Jack watches a baby snowman die and becomes angry. He kills Bobby and the Colonel. Marla and Joe flee and lock themselves in the freezer with Captain Fun's body, while Anne is attacked by Jack. Sam shoots Jack with a banana attached to an arrow, causing him to explode. Anne and Sam embrace each other and leave the island.

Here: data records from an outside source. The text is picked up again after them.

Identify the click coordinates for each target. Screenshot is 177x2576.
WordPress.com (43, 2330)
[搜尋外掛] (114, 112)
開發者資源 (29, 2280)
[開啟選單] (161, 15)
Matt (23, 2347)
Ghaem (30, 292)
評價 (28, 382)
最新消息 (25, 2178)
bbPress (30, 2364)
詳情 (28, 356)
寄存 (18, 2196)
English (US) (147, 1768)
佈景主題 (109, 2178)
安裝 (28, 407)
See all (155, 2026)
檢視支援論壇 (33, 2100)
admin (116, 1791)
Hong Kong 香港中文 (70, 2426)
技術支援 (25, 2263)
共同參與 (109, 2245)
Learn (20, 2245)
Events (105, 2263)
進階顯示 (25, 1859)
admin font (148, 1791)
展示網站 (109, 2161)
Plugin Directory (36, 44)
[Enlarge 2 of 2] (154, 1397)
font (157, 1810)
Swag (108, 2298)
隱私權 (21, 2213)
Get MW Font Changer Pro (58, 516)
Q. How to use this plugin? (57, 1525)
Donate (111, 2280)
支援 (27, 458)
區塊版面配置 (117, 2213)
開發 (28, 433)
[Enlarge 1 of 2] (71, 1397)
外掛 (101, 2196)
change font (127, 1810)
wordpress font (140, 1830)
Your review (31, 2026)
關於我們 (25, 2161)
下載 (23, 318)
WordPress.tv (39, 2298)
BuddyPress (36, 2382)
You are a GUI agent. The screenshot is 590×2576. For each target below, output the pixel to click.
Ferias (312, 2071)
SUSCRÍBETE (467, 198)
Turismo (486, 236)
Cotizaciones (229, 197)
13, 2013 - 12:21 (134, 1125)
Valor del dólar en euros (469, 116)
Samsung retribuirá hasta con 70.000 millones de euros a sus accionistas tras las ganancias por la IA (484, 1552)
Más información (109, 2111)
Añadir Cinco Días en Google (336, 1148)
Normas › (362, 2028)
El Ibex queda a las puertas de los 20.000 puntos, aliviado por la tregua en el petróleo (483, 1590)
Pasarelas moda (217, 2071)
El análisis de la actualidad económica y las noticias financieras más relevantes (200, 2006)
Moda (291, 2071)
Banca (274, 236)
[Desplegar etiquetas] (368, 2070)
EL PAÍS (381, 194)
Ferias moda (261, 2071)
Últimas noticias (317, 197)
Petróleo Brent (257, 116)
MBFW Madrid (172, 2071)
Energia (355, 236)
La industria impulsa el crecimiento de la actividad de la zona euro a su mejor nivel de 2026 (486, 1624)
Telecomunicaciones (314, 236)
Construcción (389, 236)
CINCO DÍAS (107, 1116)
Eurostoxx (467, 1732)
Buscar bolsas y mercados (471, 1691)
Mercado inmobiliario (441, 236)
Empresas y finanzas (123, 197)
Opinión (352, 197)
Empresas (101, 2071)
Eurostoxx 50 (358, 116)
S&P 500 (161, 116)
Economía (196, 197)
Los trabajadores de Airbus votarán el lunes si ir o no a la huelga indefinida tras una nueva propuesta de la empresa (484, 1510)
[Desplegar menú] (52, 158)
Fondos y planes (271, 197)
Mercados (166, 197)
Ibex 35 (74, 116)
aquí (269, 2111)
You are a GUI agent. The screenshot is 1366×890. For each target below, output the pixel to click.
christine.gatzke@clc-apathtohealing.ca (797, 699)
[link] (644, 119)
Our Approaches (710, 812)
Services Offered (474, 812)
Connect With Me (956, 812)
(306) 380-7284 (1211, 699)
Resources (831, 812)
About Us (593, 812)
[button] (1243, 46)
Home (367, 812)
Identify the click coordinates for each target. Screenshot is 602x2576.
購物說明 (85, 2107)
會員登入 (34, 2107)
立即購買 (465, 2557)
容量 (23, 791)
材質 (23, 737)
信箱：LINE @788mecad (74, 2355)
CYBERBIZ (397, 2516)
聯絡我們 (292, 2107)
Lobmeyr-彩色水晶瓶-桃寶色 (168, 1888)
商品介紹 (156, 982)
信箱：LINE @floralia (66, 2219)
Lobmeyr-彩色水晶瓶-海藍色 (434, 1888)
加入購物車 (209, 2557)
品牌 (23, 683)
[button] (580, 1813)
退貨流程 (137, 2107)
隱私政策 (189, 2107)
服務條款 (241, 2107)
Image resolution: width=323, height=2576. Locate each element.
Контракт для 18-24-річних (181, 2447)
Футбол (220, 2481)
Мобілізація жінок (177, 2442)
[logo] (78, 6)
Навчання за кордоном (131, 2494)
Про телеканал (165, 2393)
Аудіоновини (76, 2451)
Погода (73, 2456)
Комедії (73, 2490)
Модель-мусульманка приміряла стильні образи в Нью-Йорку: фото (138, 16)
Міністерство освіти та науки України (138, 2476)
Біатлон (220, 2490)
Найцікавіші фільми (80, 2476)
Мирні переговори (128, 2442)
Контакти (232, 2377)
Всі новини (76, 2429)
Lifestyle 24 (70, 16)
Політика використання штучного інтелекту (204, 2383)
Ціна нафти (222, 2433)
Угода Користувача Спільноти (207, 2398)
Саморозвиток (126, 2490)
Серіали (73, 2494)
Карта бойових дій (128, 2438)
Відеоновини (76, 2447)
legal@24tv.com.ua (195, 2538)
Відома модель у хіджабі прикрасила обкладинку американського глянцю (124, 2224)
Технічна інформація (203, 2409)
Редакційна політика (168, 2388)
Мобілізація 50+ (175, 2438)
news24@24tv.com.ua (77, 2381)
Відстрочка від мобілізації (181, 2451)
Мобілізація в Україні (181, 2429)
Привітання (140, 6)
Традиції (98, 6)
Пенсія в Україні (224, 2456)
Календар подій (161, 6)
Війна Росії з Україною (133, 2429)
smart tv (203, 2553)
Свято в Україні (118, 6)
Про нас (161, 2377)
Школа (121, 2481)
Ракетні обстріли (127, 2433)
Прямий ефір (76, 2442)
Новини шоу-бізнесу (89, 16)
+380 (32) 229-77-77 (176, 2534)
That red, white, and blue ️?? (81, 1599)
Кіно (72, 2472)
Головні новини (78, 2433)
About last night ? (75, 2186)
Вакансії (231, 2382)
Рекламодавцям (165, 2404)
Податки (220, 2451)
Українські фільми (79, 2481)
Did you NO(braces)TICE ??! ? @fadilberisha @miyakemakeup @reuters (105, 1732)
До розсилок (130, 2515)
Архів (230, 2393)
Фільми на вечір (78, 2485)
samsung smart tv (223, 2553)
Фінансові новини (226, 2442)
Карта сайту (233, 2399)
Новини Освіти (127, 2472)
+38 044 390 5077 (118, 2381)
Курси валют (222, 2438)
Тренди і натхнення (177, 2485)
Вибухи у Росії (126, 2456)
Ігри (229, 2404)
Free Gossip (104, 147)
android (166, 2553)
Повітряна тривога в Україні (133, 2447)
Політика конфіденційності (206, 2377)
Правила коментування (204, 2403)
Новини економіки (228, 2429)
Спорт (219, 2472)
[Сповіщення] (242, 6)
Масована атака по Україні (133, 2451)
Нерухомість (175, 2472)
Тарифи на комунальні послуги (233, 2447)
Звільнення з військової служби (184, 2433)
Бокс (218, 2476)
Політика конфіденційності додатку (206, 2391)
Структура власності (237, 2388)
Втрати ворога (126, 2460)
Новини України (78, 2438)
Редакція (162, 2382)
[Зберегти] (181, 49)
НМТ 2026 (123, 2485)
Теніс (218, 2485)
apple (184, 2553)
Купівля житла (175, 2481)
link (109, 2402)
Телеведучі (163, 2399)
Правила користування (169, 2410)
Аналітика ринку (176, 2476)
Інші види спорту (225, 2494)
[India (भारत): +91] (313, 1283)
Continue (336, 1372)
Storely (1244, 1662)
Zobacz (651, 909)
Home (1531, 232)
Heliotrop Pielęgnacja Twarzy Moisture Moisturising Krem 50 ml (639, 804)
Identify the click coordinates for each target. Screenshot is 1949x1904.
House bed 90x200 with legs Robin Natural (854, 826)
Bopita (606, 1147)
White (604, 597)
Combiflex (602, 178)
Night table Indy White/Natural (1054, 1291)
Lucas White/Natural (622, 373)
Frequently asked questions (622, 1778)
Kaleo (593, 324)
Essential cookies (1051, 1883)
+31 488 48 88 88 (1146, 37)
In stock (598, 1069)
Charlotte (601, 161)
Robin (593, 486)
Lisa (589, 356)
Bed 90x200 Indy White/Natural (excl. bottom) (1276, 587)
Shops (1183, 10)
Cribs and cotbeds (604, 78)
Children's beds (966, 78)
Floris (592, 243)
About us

During the credits, the two sailors on the supply boat are crushed by a giant carrot, implying that Jack is still alive. In post credits, Joe and Marla were accidentally left in the freezer.

==Production==
===Filming===
The film was shot by Michael Cooney in a digital widescreen format (which the crew struggled with) in four weeks on an island in Southern California. During production, the crew had "money people leaning on [them]" and did not have the same creative freedom that they had when making the first film, and experienced near-constant rain, which hindered their work. The film was sponsored by Asahi Breweries, with their products used as set decorations.

===Special effects===
Most of the film's special effects were created by Marsy Blasgen, Bill Cochran, John C. Hartigan and Richard Kratt in computer-generated imagery, rather than being done practically. Cooney felt that the snowman was "almost too improved", as there were scenes where the snowman suit was seen walking and moving his mouth when speaking. He stated, "I think it gives the game away. In the first one we couldn't do that so there were lots of close ups and over the shoulder and such, and I think that's part of what gave that film its personality."

===Casting===
Christopher Allport, Scott MacDonald, Eileen Seeley, Chip Heller and Marsha Clark returned to reprise their roles, with the exception of Stephen Mendel, who was replaced by David Allen Brooks in the role of FBI Agent Manners. Cooney's father Ray Cooney played the role of Colonel Hickering.

==Reception==
As with the first film, Jack Frost 2: The Revenge of the Mutant Killer Snowman was panned by critics. On Rotten Tomatoes, the film has an approval rating of 0% based on 6 critic reviews, with an average rating of 3.3/10.

=== Accolades ===

| Year | Award | Category | Result |
|---|---|---|---|
| 2001 | 2nd Golden Trailer Awards | Trashiest Trailer | Nominated |

==Proposed sequel==
In December 2016, writer and director Michael Cooney revealed there were plans for a third film in the series, which would have featured a giant Jack Frost known as "Jackzilla". The film would have picked up a decade following the ending of the second film, with a giant Jack Frost letting loose on a city causing destruction and mayhem. Cooney expressed interest in making the third installment, due to the advancement in special effects, and would be happy if someone would be willing to help him make it as it holds a special place in his heart.